More than 40 Chipotle restaurants in the Pacific Northwest remained closed today. A handful of them have been linked to an outbreak of food poisoning caused by E. coli bacteria. Investigators are trying to figure out what items on the Chipotle menu were contaminated and how. It's a reminder that in the food business, it's not easy to live up to lofty marketing slogans. Food with integrity is Chipotle's motto. But it's difficulties extend beyond food safety. NPR's Dan Charles reports that Chipotle is also having problems with its ban on meat from animals treated with antibiotics.

DAN CHARLES, BYLINE: Chipotle has ridiculed the mainstream meat industry for using antibiotics. It's put out catchy online videos showing cartoon versions of big meat factories where machines inject animals with drugs that turn them grotesquely plump.

(SOUNDBITE OF SONG, "PURE IMAGINATION")

FIONA APPLE: (Singing) Come with me, and you'll be in a world of pure imagination.

CHARLES: Chipotle, it suggests, is the alternative. In reality, though, Chipotle's hard line on antibiotics isn't quite as uncompromising as the ads make it seem. The company's suppliers can, in fact, use these drugs. Here's the company's spokesman, Chris Arnold.

CHRIS ARNOLD: Under our protocol, if an animal is sick and needs to be treated with antibiotics, it should be treated with antibiotics. But then it's removed from our program.

● **Input data**

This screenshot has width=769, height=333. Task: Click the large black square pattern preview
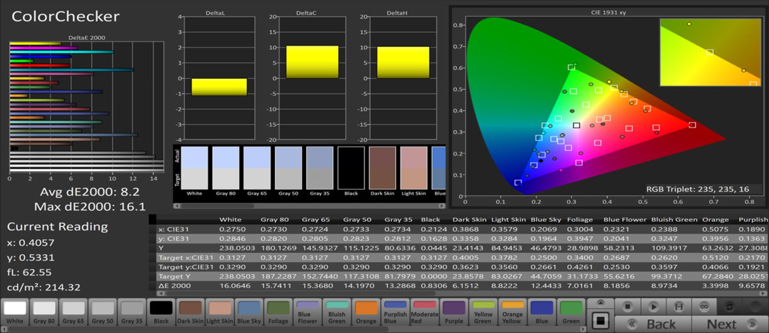click(600, 321)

● **Questions to answer**
1. From the Chipotle report, extract the text between "More than 40" and "them grotesquely plump.", inclusive.
2. In the Chipotle report, why is the company's position on antibiotics less uncompromising than its ads make it seem? Answer in one to three sentences.
3. Please proceed with the Chipotle report from the point where it stops.

● **Solved tasks**
1.
More than 40 Chipotle restaurants in the Pacific Northwest remained closed today. A handful of them have been linked to an outbreak of food poisoning caused by E. coli bacteria. Investigators are trying to figure out what items on the Chipotle menu were contaminated and how. It's a reminder that in the food business, it's not easy to live up to lofty marketing slogans. Food with integrity is Chipotle's motto. But it's difficulties extend beyond food safety. NPR's Dan Charles reports that Chipotle is also having problems with its ban on meat from animals treated with antibiotics.

DAN CHARLES, BYLINE: Chipotle has ridiculed the mainstream meat industry for using antibiotics. It's put out catchy online videos showing cartoon versions of big meat factories where machines inject animals with drugs that turn them grotesquely plump.

2. The company's suppliers can actually use antibiotics. Spokesman Chris Arnold says that under Chipotle's protocol, a sick animal that needs antibiotics should be treated with them, and that animal is then removed from Chipotle's program.

3.
CHARLES: That animal is sold to someone else who usually pays less for the animals than Chipotle does, and Chipotle can say, our animals never get antibiotics.

ARNOLD: It's easier to explain to people.

CHARLES: Now though, Chipotle is being forced to do a bit more explaining because it's running into a pork shortage. A lot of farmers don't want to raise pigs the way Chipotle demands. It's not so much the antibiotic restriction. Chipotle also requires them to let pigs root around outdoors or in buildings with dirt floors.

So to get enough pork, Chipotle has turned to a British supplier, and that British pork producer has a different policy on antibiotics. It treats pigs when they get sick, and when they recover, those pigs go right back into the regular pork supply. Some will become Chipotle's carnitas. Chipotle restaurants that serve pork from this supplier will have a little sign explaining how that pork is different.

Now, actually, the pork itself is not different at all. There shouldn't be traces of antibiotics in any of it. Veterinarian Gail Hansen says such residues are against the law in all meat.

GAIL HANSEN: So you're not eating antibiotic-laden meat, so to speak.

CHARLES: She says antibiotic use on farm animals is controversial for a different reason. When the drugs are overused, it can lead to more drug-resistant bacteria and possibly more human infections that are hard to treat. She says that's a good reason to use antibiotics rarely, if possible, never. But she says never is not always possible.

HANSEN: Sometimes bad things happen to good animals. Sometimes they need antibiotics because they're sick.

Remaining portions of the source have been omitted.